NotaPublicado: 2011-08-23 11:31 @521
por explorer
Se lo puedes pasar como un argumento más, a la subrutina. Solo tienes que recibir el valor en una nueva variable que pondrás en la línea 4.

Re: Extraer regiones al azar de un genoma (genbank)

NotaPublicado: 2011-08-23 11:42 @529
por alexander2714
Sí, pero lo que necesito en sí es poder hacer este script para cualquier archivo genbank donde la última coordenada nunca va a ser igual.

En está posición del arreglo, $genes[$gen][1], ahí hay una lista de coordenadas. ¿Cómo extraigo la última de ellas en una variable?

Re: Extraer regiones al azar de un genoma (genbank)

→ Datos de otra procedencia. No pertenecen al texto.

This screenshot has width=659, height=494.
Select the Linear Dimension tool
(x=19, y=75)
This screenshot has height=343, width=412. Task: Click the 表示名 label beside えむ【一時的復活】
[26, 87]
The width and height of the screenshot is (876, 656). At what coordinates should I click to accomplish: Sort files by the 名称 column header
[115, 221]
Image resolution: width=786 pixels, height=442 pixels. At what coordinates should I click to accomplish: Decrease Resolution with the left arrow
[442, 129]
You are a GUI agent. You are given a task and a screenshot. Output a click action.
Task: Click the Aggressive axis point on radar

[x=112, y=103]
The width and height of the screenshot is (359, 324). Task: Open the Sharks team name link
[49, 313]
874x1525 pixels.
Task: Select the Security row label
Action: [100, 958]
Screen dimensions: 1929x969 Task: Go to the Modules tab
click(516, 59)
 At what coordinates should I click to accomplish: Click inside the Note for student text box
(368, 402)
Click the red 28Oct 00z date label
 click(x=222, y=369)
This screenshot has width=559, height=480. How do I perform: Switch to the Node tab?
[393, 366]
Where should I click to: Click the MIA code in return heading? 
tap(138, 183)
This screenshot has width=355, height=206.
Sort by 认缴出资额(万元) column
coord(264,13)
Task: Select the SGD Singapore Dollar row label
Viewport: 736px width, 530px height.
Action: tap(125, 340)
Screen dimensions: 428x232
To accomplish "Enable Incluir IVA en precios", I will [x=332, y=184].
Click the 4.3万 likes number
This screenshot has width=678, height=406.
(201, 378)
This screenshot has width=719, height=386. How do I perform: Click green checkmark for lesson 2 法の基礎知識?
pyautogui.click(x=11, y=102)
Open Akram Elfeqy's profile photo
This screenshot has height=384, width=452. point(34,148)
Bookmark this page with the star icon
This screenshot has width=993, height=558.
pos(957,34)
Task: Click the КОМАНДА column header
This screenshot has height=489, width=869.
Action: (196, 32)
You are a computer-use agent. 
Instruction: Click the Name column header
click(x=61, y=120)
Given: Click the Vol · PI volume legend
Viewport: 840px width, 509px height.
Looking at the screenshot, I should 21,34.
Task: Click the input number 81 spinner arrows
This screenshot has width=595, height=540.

NotaPublicado: 2011-08-23 11:53 @536
por explorer
En $genes[$gen][1] solo hay una coordenada: la posición final del gen número $gen.

Si quieres extraer la posición final del último gen, sería:

my $ultimo = $genes[-1][1];

Re: Extraer regiones al azar de un genoma (genbank)

NotaPublicado: 2011-08-23 11:59 @541
por alexander2714
Muchísimas gracias: ¡esa es la última coordenada!